--- MATERIAL SHOWN ---
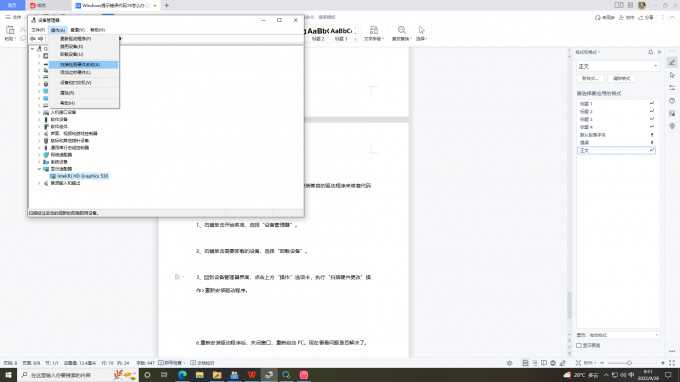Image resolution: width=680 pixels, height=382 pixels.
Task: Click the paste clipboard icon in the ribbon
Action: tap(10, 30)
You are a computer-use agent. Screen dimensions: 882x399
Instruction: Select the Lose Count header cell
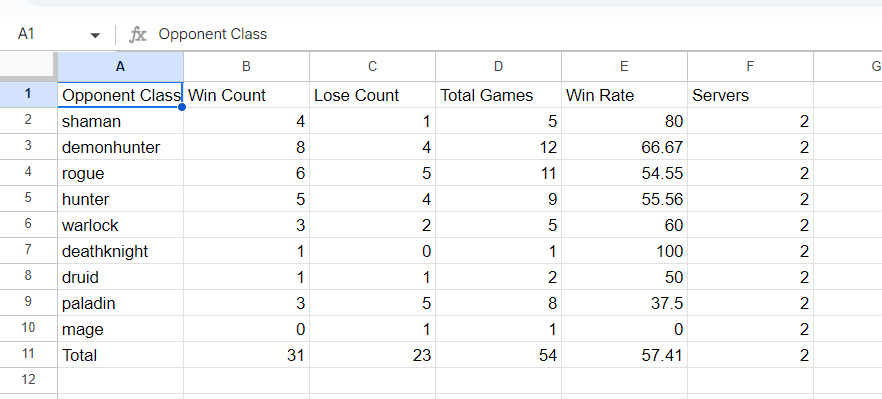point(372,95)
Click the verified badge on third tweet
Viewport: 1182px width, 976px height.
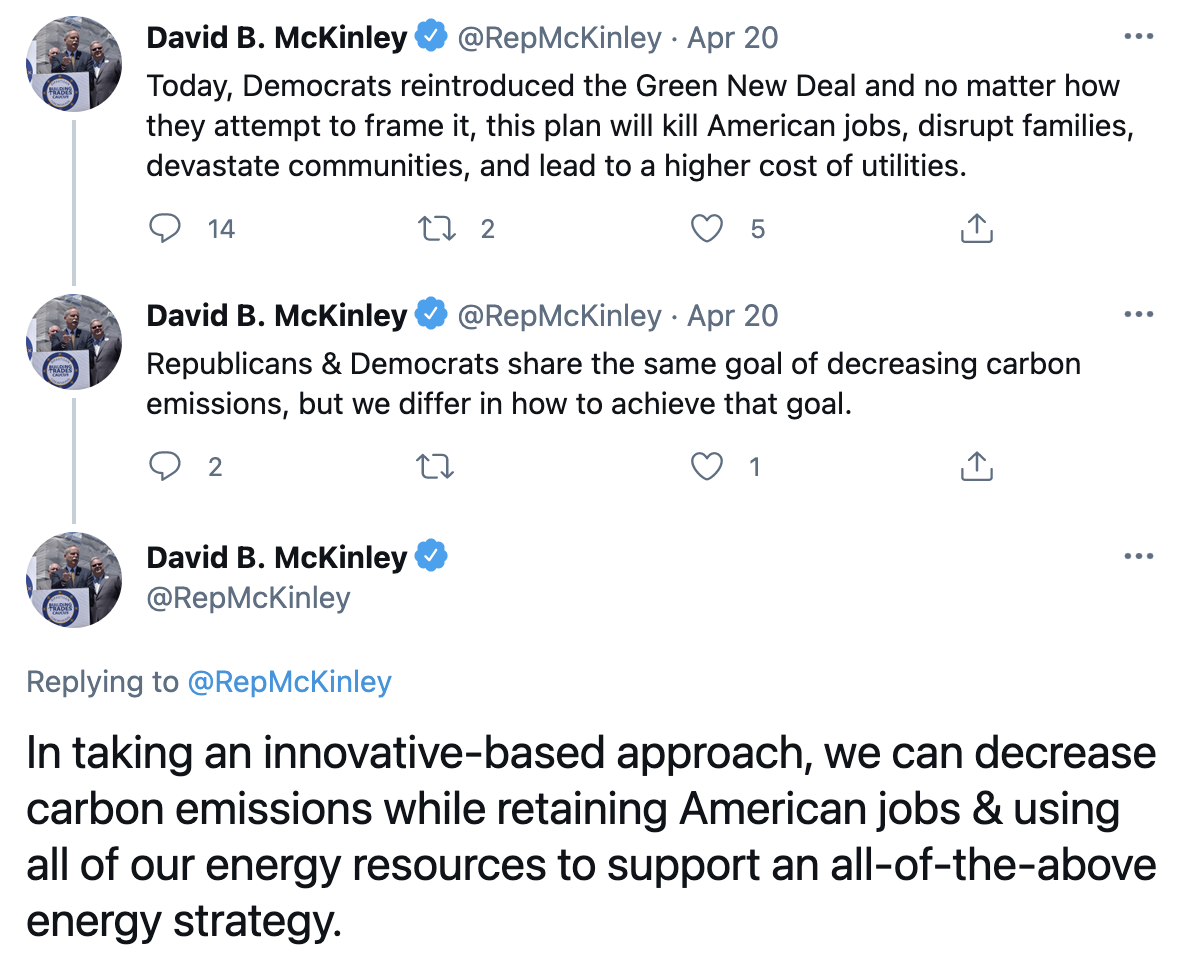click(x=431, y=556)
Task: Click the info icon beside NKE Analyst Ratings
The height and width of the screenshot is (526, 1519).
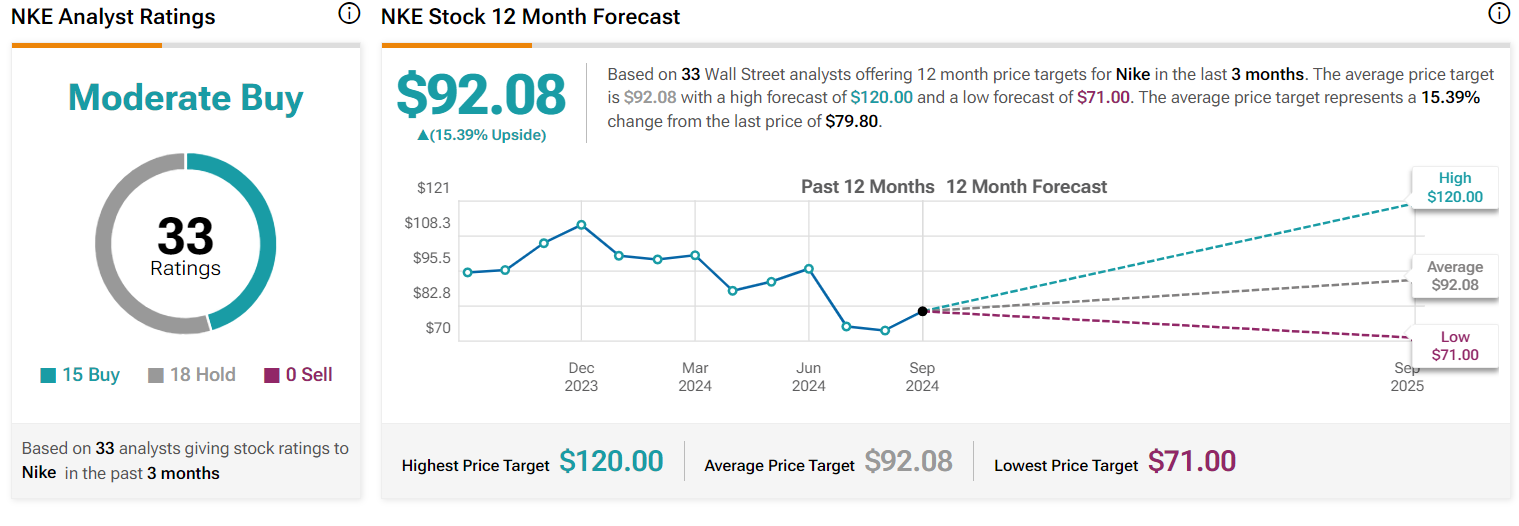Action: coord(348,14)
---
--- MATERIAL SHOWN ---
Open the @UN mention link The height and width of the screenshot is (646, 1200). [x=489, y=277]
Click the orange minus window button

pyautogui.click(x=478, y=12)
---
ACTION ITEM ▸ Look above for the line with "You are a computer-use" and the line with "Task: Click the info". Output those two and everything between them exactly, pictures excluded.

RESPONSE AREA ▸
You are a computer-use agent. Screen dimensions: 882x399
Instruction: Select the Lose Count header cell
point(372,95)
Click the verified badge on third tweet
Viewport: 1182px width, 976px height.
click(x=431, y=556)
Task: Click the info icon beside NKE Analyst Ratings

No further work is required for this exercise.